Everything from the line containing "You are a computer-use agent. 797x591 pixels." to the last line of the records must be returned verbatim; nothing else belongs in the output.

### [Supplied material]
^^^^^^^^^^^^^^^^

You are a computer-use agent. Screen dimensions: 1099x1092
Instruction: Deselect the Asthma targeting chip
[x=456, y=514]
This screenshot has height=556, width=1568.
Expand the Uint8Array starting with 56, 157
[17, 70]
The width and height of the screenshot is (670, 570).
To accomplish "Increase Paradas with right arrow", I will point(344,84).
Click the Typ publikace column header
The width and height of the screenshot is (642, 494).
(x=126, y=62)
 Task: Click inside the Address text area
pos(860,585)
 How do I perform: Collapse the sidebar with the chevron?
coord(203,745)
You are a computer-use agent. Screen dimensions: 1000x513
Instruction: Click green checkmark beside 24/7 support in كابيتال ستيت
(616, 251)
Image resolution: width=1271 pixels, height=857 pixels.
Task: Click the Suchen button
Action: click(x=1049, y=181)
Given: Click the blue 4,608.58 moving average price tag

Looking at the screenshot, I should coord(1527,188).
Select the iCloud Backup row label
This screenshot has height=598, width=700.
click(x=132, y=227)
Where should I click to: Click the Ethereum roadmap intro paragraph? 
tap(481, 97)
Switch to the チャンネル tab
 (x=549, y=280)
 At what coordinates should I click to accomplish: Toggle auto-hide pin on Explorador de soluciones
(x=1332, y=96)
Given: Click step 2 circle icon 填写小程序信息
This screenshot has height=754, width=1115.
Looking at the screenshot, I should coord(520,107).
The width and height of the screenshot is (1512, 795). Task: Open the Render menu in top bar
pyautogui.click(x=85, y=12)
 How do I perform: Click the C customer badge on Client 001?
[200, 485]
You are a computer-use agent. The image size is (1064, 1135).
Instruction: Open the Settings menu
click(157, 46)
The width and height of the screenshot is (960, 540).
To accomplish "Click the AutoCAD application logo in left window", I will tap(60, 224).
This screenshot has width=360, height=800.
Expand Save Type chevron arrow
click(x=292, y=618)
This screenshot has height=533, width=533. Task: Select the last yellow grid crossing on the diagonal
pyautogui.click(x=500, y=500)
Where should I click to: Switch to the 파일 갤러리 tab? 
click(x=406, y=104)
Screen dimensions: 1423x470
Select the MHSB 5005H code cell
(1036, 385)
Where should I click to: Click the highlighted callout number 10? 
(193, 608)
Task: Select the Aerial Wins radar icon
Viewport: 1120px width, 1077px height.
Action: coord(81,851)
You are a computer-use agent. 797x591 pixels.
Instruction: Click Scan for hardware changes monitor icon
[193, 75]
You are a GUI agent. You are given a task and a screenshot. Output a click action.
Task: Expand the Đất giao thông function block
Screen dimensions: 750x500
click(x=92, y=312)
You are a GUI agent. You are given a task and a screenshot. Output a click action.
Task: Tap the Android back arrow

^^^^^^^^^^^^^^^^

### [Solution to the problem]
You are a computer-use agent. 797x591 pixels.
Instruction: Click Scan for hardware changes monitor icon
[193, 75]
You are a GUI agent. You are given a task and a screenshot. Output a click action.
Task: Expand the Đất giao thông function block
Screen dimensions: 750x500
click(x=92, y=312)
You are a GUI agent. You are given a task and a screenshot. Output a click action.
Task: Tap the Android back arrow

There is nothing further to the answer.